No funded, standing protocol to mobilise civil society in emergencies
DCMS's civil-society emergency work amounts to a consultation and a data collaboration between voluntary, community and faith sector (VCFS) leaders and the National Situation Centre. There is no standing protocol, no pre-agreed surge-funding mechanism, and no statutory footing to rapidly deploy and reimburse VCS organisations in a crisis. The Covid-19 Inquiry stressed the sector's role in reaching disproportionately-impacted groups, but current arrangements remain informal and under-resourced.
In 2020 mutual-aid groups and charities filled gaps the state could not, but with no funding rails or defined roles. A repeat crisis would again see the most effective local responders under-funded, uncoordinated and slow to mobilise.

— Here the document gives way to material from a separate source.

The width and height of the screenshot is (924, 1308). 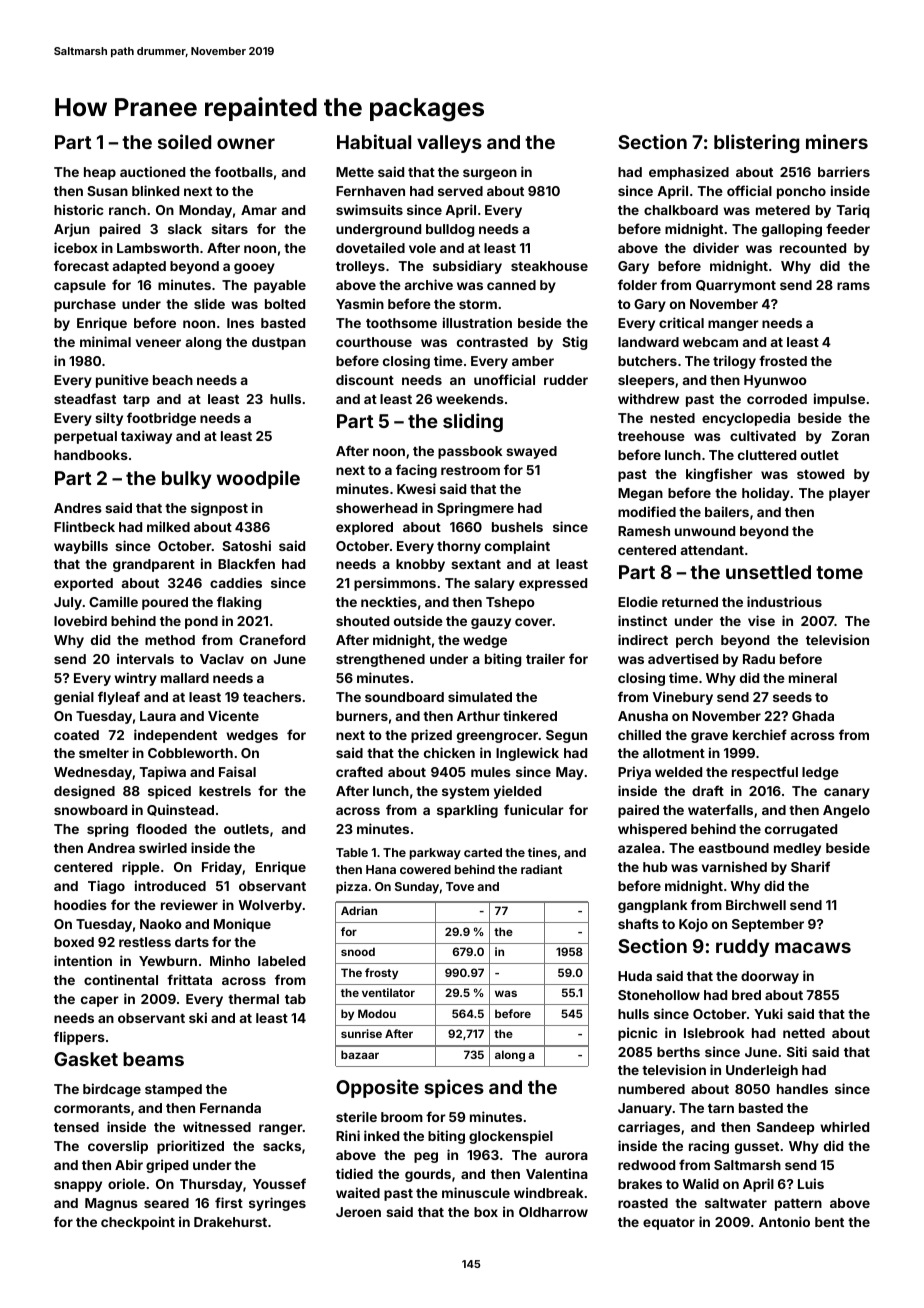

A standing VCFS emergency-response protocol with pre-agreed roles, a rapid surge-funding facility, and statutory recognition in local resilience planning - the DCMS 'civil society response protocol' given teeth and money.
// Build together: Counterparty: DCMS and Local Resilience Forums adopting a pre-agreed protocol; the surge fund can be pooled philanthropically first.
Reaching vulnerable groups fast matters and DCMS work is only a consultation, but the fix is moderate-stakes coordination with no funded rails or deadline compelling immediate movement.